This week both Virgin Media and Sky communicated their results for the last quarter. This is a service sector driven by investment analyst sentiment to be fixated by the number of "net-adds". In simple terms the number of new customers minus those customers who left.
Sky stated 80,000 new customers driven by their HD-offer as they hurtle inevitably to their stated target of 10m households with a Sky product.
Virgin's figures were more modest but far more interesting citing customer churn at an all time low of 1.1%
Once you sort involuntary churn (bad debt, etc) from voluntary churn for most service brands there is a generally held belief in the Holy Trinity of loyalty...
- Emotional engagement
- Reward schemes
- Structural entanglement
By far the most powerful loyalty factor and the one we all strive for. It is made up of all those emotional and intangible aspects of brand experience.
It takes time to build and can be re-enforced by genuine "magic moments" and can be lost in a single interaction. It is often expressed in advocacy - a customer's potential to recommend a brand and measured in terms of net promoter score (NPS).
Reward schemes
Sorry I can't bring myself to call them loyalty programs. These are a very useful tool particularly where there is a genuine value exchange between the customer and the brand. There are of course good examples and bad.
Often a key objective is to remove the anonymity of retail or third party transactions through data collection as well as to reward the right customer behaviours.
It is often overlooked that the loyalty is to the reward scheme not the brand. For example, people follow AirMiles not necessarily the specific credit card.
Whilst useful reward schemes can never overcome "structural faults" in your service proposition or customer experience.
Structural entanglement.
What is meant by this is often referred to as "locking-in" customers through a 12-month contract for example. This is often justified (not unreasonably) where equipment is needed to access the service and is given for "free" e.g. a mobile device, modem / router, set-top box, etc.
It is not common practice to use price promotion periods as a lock-in as regulators see this as anti-competitive. Other forms may include early payment clauses and depth of relationship.
A good example of the latter is current accounts where the hassle of changing direct debits / standing orders, re-setting up of internet passwords, etc are a formidable barrier. Here structural entanglement is made exponentially more powerful by the second most powerful force in the universe - apathy. (The first is serendipity).

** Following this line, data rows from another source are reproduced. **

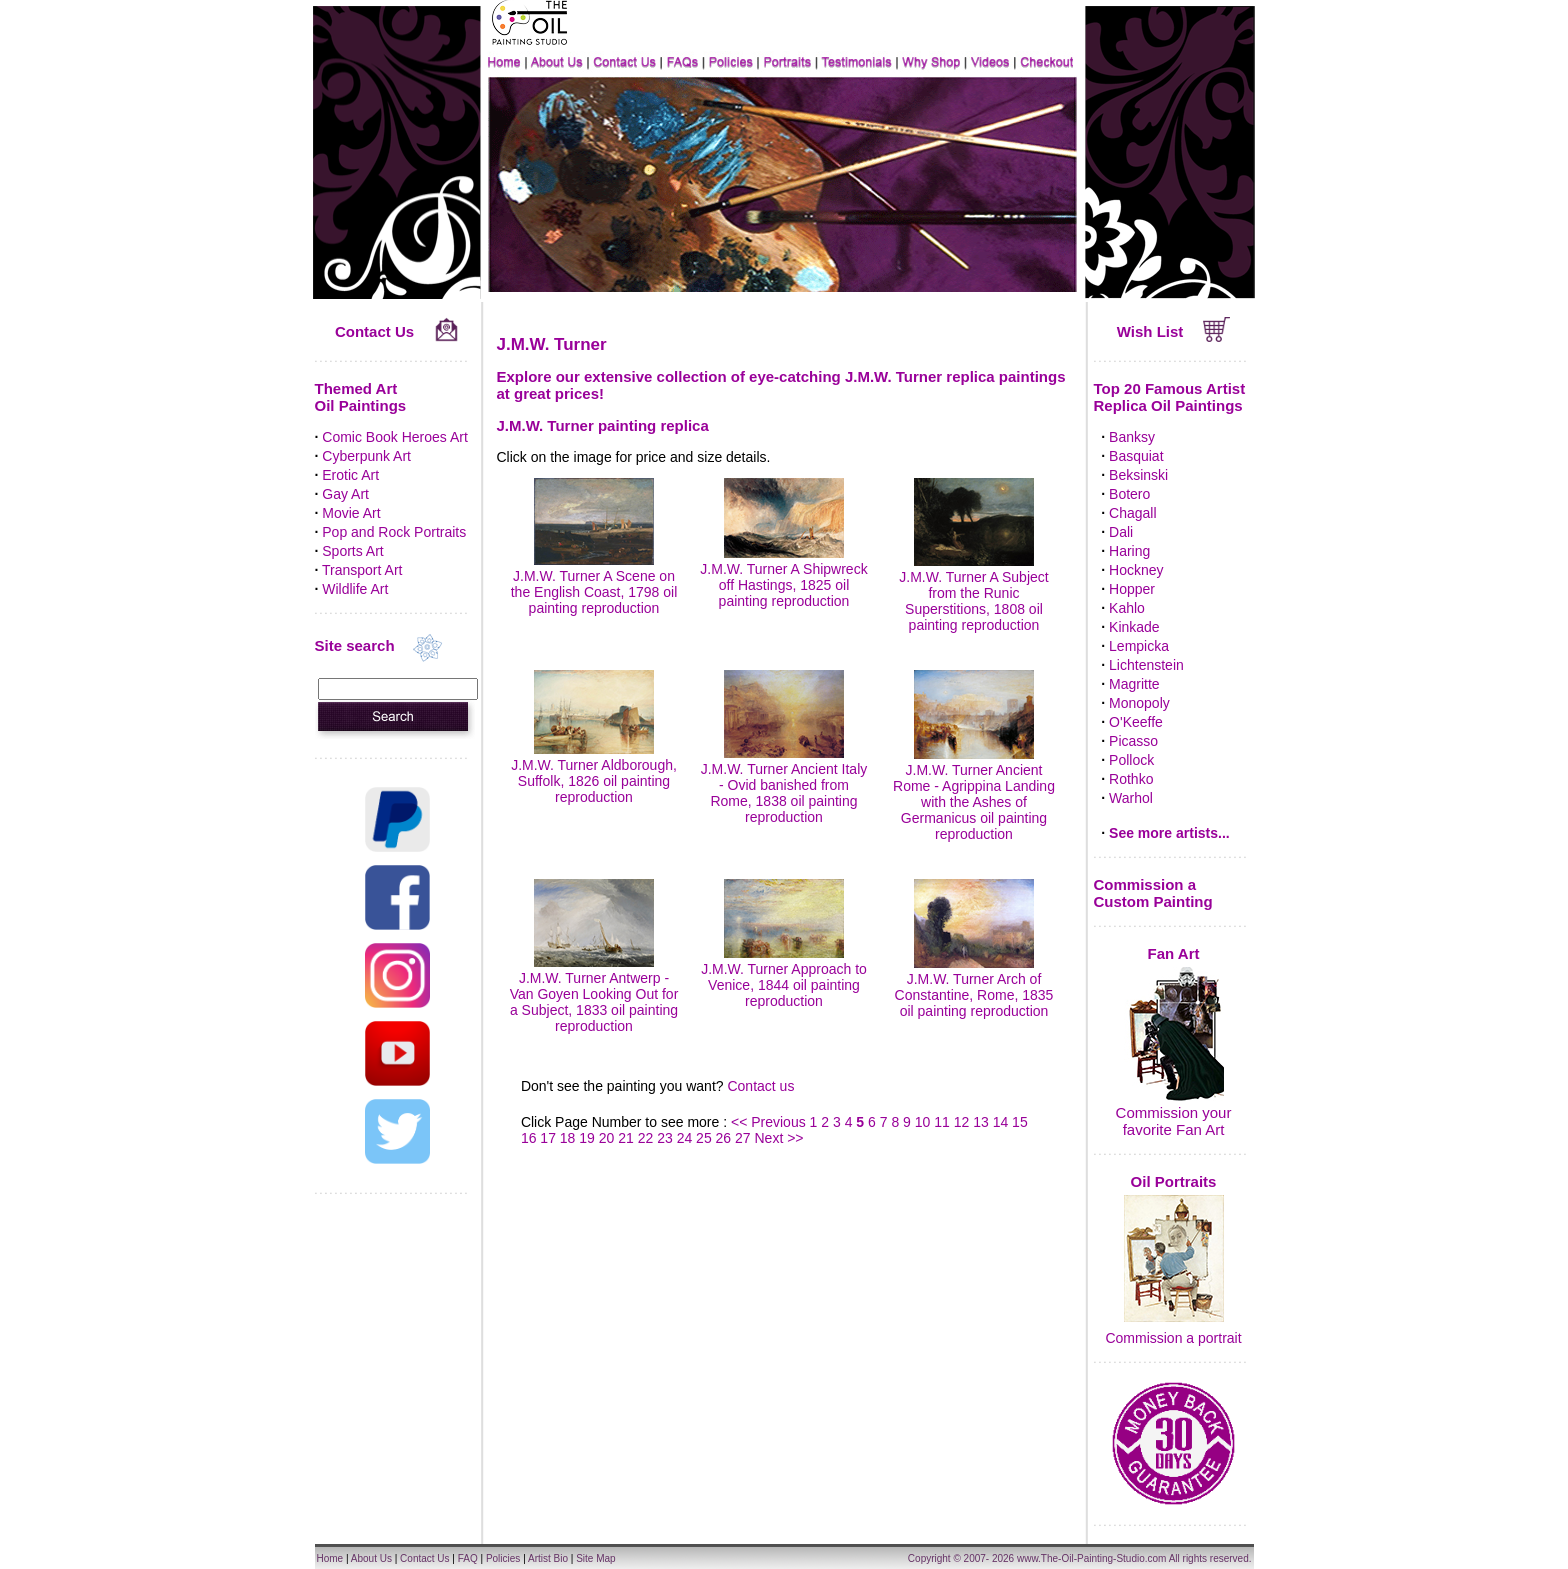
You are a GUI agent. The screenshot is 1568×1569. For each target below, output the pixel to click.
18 (568, 1138)
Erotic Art (350, 475)
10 (923, 1122)
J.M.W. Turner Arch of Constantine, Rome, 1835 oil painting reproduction (974, 987)
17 (548, 1138)
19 (587, 1138)
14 (1001, 1122)
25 (704, 1138)
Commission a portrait (1173, 1338)
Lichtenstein (1146, 665)
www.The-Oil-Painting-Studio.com (1092, 1558)
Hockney (1136, 570)
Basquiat (1136, 456)
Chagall (1132, 513)
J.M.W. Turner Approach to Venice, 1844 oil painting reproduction (784, 977)
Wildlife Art (355, 589)
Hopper (1132, 589)
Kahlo (1127, 608)
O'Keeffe (1136, 722)
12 (962, 1122)
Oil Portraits (1174, 1181)
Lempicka (1139, 646)
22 (646, 1138)
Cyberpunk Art (366, 456)
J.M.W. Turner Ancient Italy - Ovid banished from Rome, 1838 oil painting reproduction (784, 785)
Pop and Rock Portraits (394, 532)
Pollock (1131, 760)
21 (626, 1138)
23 (665, 1138)
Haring (1129, 551)
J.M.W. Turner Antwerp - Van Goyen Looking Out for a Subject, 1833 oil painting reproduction (594, 994)
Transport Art (362, 570)
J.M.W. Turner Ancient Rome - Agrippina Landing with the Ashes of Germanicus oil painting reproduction (974, 794)
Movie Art (351, 513)
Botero (1129, 494)
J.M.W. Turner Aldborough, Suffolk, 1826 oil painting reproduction (594, 773)
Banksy (1132, 437)
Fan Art (1174, 953)
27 (743, 1138)
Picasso (1133, 741)
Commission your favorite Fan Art (1174, 1121)
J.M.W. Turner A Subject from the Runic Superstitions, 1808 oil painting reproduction (973, 593)
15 (1020, 1122)
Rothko (1131, 779)
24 (685, 1138)
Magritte (1134, 684)
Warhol (1131, 798)
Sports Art (352, 551)
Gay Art (345, 494)
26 (724, 1138)
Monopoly (1139, 703)
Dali (1121, 532)
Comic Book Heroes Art (395, 437)
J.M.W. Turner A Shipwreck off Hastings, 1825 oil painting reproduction (783, 577)
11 (942, 1122)
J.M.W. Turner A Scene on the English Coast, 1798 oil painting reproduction (594, 584)
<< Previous (770, 1122)
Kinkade (1134, 627)
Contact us (760, 1086)
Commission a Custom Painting (1153, 893)
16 (529, 1138)
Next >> (779, 1138)
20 (607, 1138)
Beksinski (1138, 475)
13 (981, 1122)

However, whilst it was once said that you were more likely to get divorced than change your bank account this is perhaps less true these days. The opening up of utility markets to competition, the decline in trust of big-brands, the commoditisation of once intermediated services (home insurance), the transparency facilitated by the internet, aggregators and the current global financial crisis are changing customer attitudes to switching for good.
Also this week I considered changing my standard Sky wireless modem router to improve the coverage in my house. Not unsurprisingly my wife is "sick of wires everywhere". However, to my chagrin I found out that as a Sky customer I can only use their equipment on their broadband service.
They justify this by the fact that the equipment is free and they do not want people canceling within the introductory period and using their modem routers on another supplier.
After quick but not exhaustive research none of the other providers seem to have this stipulation. Now their Netgear equipment is OK but N+ standard it is not. Apparently this is in the T&C's and a quick review of the relevant blogs found examples of customers who had hacked-in to get the relevant details to use another modem router and been subsequently cut-off.
Now its about a value exchange. This T&C would be fine for the first 12-months but after that it's plain unreasonable. I was an advocate of Sky broadband but now because of this insidious piece of structural entanglement - I'm open to offers! Will I leave tomorrow? Probably not but the seed of discontent has been sown.